Les yeux et le sommeil, victimes de la lumière bleue

Pour appuyer ses propos, l’internaute à la cape rouge renvoie vers une étude américaine publiée sur le site du Centre national d’information biotechnologique. Or, si celle-ci indique bien, dans sa conclusion, que “les résultats de cette étude ont montré qu’une exposition quotidienne à la lumière bleue pendant un an provoquait un cancer de la peau”, notre justicier astral se garde de préciser que les effets ont été constatés sur des souris irradiées de lumière bleue en continu pendant une année entière, et non des hommes.

Ainsi, les auteurs rappellent que “de nombreux effets de la lumière bleue sur les organismes vivants sont inconnus et des recherches supplémentaires sont nécessaires, notamment en ce qui concerne les méthodes de protection.”

Cette étude montre que nous en sommes aux balbutiements de la recherche sur ce sujet. Pour Olivier Merckel, “il n’existe aujourd’hui aucune démonstration quant à un quelconque effet de la lumière bleue, artificielle ou naturelle, sur les cancers de la peau.”
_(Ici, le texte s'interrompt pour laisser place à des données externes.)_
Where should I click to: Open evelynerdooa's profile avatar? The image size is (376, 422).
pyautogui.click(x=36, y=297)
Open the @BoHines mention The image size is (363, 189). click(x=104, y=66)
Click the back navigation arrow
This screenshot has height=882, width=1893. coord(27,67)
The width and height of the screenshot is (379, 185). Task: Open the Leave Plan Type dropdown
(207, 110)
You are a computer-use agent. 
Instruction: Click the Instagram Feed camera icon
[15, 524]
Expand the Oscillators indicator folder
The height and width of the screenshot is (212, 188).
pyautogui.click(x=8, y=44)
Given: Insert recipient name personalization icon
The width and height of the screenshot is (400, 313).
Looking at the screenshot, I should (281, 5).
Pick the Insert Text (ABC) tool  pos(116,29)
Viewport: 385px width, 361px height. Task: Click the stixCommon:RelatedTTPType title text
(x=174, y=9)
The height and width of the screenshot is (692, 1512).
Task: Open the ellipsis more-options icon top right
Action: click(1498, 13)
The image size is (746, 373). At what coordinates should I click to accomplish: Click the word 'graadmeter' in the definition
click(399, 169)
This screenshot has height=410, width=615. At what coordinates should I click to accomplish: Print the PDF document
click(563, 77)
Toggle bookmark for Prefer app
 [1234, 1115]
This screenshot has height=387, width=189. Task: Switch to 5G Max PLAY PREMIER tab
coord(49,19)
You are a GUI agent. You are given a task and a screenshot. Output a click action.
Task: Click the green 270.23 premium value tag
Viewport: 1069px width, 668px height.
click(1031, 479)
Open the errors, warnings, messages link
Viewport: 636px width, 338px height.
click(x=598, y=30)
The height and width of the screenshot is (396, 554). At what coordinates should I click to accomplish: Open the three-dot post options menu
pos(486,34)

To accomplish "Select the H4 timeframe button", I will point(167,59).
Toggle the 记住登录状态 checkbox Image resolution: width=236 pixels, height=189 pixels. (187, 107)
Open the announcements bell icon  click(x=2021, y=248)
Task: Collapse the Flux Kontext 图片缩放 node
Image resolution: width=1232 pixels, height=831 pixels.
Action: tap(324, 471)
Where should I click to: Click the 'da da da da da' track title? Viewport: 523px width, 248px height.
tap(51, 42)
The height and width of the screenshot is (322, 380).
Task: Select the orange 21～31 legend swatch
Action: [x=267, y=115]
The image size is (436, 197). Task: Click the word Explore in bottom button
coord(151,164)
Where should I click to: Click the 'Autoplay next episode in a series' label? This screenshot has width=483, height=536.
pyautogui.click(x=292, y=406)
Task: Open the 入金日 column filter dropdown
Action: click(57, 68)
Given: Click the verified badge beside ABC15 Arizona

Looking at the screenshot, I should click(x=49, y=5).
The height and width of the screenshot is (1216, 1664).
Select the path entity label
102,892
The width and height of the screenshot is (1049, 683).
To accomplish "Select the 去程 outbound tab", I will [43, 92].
Il y a néanmoins un point sur lequel la publication ne se trompe pas. Ce sont les effets néfastes de la lumière bleue sur le rythme circadien, autrement dit le rythme biologique. “L’exposition à la lumière bleue à des moments inopportuns, c’est-à-dire en soirée ou la nuit, peut entraîner une perturbation de l’horloge biologique. Cette perturbation peut avoir divers effets sanitaires comme une moins bonne qualité de sommeil et une réduction du temps de sommeil total”, indique Dina Attia, cheffe de projet scientifique pour l’Anses.

La Commission européenne, dans son avis de 2018, signalait que “certains éléments indiquent que l’utilisation de LED en soirée peut influer sur la qualité du sommeil, mais il faudrait à cet égard tenir compte aussi de l’activité réalisée avec un tel éclairage. Par exemple, quand on regarde un film sur une tablette, il se peut que ce ne soit pas la lumière LED qui perturbe le sommeil mais bien le film lui-même.”

Enfin, au-delà des troubles du sommeil, d’autres effets sanitaires peuvent être imputés à la lumière bleue, à en croire cette infographie réalisée par le ministère de la Santé. “Un sommeil perturbé pourrait entraîner de nombreuses conséquences sur la santé, comme des troubles métaboliques (par exemple, risque potentiellement augmenté de diabète ou d’obésité)”, y est-il, entre autres, mentionné.

En résumé, cet été, profitez du soleil avec retenue pour le bien de votre peau, et pensez à faire une cure numérique pour celui de vos yeux et de votre sommeil.